REQUIREMENT: Set down each record exactly as written.

[Start of section]

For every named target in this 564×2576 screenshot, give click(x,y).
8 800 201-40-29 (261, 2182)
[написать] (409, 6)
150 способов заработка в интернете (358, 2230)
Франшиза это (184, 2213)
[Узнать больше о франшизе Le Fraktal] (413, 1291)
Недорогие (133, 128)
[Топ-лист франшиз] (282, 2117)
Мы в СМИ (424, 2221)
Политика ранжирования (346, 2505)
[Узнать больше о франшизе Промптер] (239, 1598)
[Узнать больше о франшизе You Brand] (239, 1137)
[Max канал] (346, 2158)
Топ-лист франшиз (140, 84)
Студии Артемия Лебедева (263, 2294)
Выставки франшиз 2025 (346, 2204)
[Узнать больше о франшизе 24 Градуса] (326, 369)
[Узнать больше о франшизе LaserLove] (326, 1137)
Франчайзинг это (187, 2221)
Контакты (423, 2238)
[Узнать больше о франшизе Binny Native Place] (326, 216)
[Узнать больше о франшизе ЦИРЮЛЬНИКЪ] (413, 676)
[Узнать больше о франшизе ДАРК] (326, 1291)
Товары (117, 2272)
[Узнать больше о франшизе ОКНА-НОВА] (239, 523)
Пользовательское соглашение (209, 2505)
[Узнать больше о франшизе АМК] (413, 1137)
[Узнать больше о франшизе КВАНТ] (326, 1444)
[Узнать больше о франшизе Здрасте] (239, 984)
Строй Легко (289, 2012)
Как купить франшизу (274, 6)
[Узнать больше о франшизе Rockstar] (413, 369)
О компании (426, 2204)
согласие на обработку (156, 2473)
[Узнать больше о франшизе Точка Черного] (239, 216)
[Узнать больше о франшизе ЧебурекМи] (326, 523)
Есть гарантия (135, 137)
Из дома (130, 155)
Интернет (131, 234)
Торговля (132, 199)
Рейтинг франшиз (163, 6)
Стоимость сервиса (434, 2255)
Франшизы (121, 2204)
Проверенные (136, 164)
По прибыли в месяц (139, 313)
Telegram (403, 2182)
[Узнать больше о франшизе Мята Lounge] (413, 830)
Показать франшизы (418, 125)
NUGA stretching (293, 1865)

[End of section]

RESULT OF THE EXERCISE:
For every named target in this 564×2576 screenshot, give click(x,y).
8 800 201-40-29 (261, 2182)
[написать] (409, 6)
150 способов заработка в интернете (358, 2230)
Франшиза это (184, 2213)
[Узнать больше о франшизе Le Fraktal] (413, 1291)
Недорогие (133, 128)
[Топ-лист франшиз] (282, 2117)
Мы в СМИ (424, 2221)
Политика ранжирования (346, 2505)
[Узнать больше о франшизе Промптер] (239, 1598)
[Узнать больше о франшизе You Brand] (239, 1137)
[Max канал] (346, 2158)
Топ-лист франшиз (140, 84)
Студии Артемия Лебедева (263, 2294)
Выставки франшиз 2025 (346, 2204)
[Узнать больше о франшизе 24 Градуса] (326, 369)
[Узнать больше о франшизе LaserLove] (326, 1137)
Франчайзинг это (187, 2221)
Контакты (423, 2238)
[Узнать больше о франшизе Binny Native Place] (326, 216)
[Узнать больше о франшизе ЦИРЮЛЬНИКЪ] (413, 676)
[Узнать больше о франшизе ДАРК] (326, 1291)
Товары (117, 2272)
[Узнать больше о франшизе ОКНА-НОВА] (239, 523)
Пользовательское соглашение (209, 2505)
[Узнать больше о франшизе АМК] (413, 1137)
[Узнать больше о франшизе КВАНТ] (326, 1444)
[Узнать больше о франшизе Здрасте] (239, 984)
Строй Легко (289, 2012)
Как купить франшизу (274, 6)
[Узнать больше о франшизе Rockstar] (413, 369)
О компании (426, 2204)
согласие на обработку (156, 2473)
[Узнать больше о франшизе Точка Черного] (239, 216)
[Узнать больше о франшизе ЧебурекМи] (326, 523)
Есть гарантия (135, 137)
Из дома (130, 155)
Интернет (131, 234)
Торговля (132, 199)
Рейтинг франшиз (163, 6)
Стоимость сервиса (434, 2255)
Франшизы (121, 2204)
Проверенные (136, 164)
По прибыли в месяц (139, 313)
Telegram (403, 2182)
[Узнать больше о франшизе Мята Lounge] (413, 830)
Показать франшизы (418, 125)
NUGA stretching (293, 1865)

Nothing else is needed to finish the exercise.